CHOSEN: Compilation to Hardware Optimization Stack for Efficient Vision Transformer Inference

Authors: Mohammad Erfan Sadeghi, Arash Fayyazi, Suhas Somashekar, Massoud Pedram

Abstract: Vision Transformers (ViTs) represent a groundbreaking shift in machine
learning approaches to computer vision. Unlike traditional approaches, ViTs
employ the self-attention mechanism, which has been widely used in natural
language processing, to analyze image patches. Despite their advantages in
modeling visual tasks, deploying ViTs on hardware platforms, notably
Field-Programmable Gate Arrays (FPGAs), introduces considerable challenges.

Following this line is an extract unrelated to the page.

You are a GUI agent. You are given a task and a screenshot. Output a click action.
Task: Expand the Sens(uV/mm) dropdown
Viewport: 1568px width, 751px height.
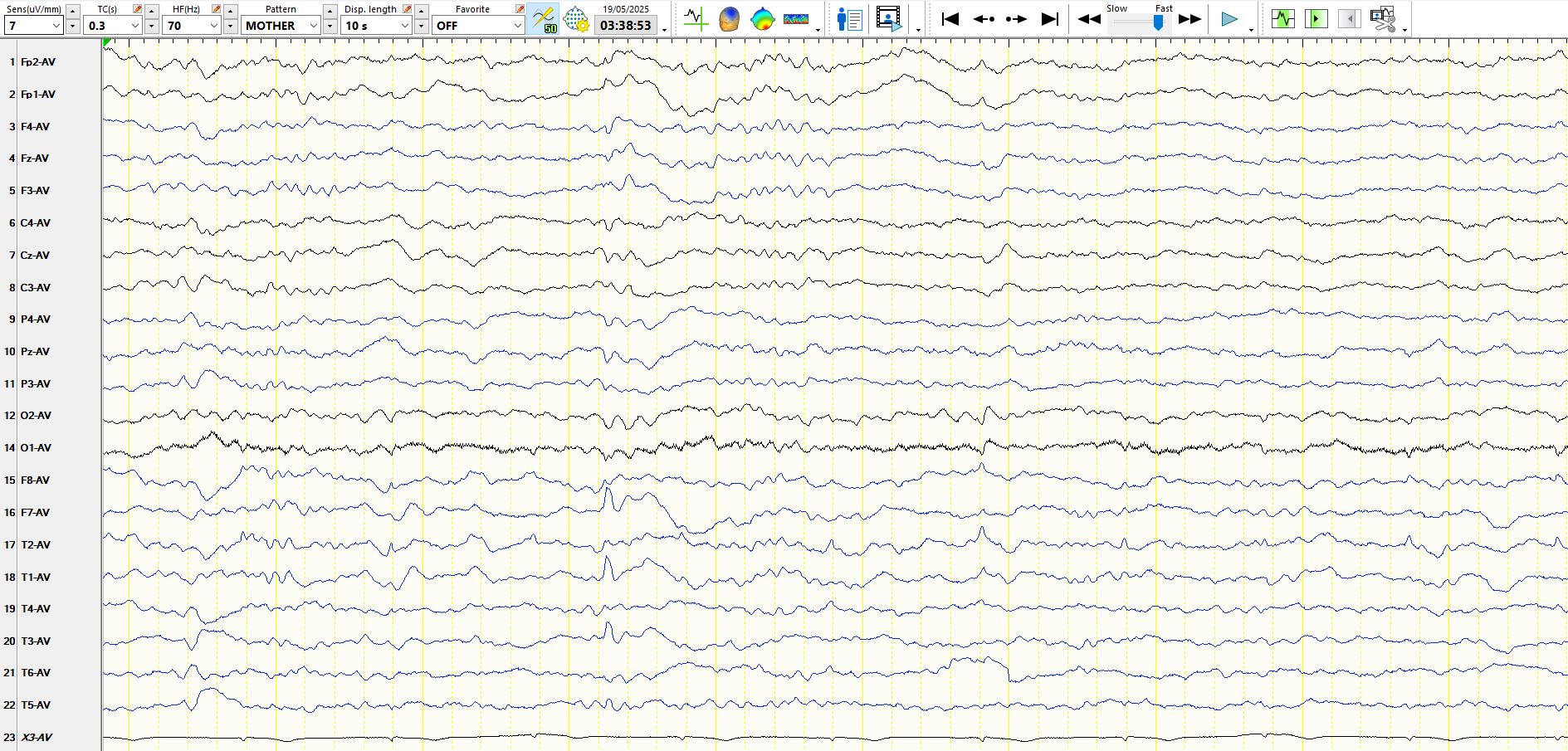pyautogui.click(x=56, y=26)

These challenges stem primarily from the non-linear calculations and high
computational and memory demands of ViTs. This paper introduces CHOSEN, a
software-hardware co-design framework to address these challenges and offer an
automated framework for ViT deployment on the FPGAs in order to maximize
performance. Our framework is built upon three fundamental contributions:
multi-kernel design to maximize the bandwidth, mainly targeting benefits of
multi DDR memory banks, approximate non-linear functions that exhibit minimal
accuracy degradation, and efficient use of available logic blocks on the FPGA,
and efficient compiler to maximize the performance and memory-efficiency of the
computing kernels by presenting a novel algorithm for design space exploration
to find optimal hardware configuration that achieves optimal throughput and
latency. Compared to the state-of-the-art ViT accelerators, CHOSEN achieves a
1.5x and 1.42x improvement in the throughput on the DeiT-S and DeiT-B models.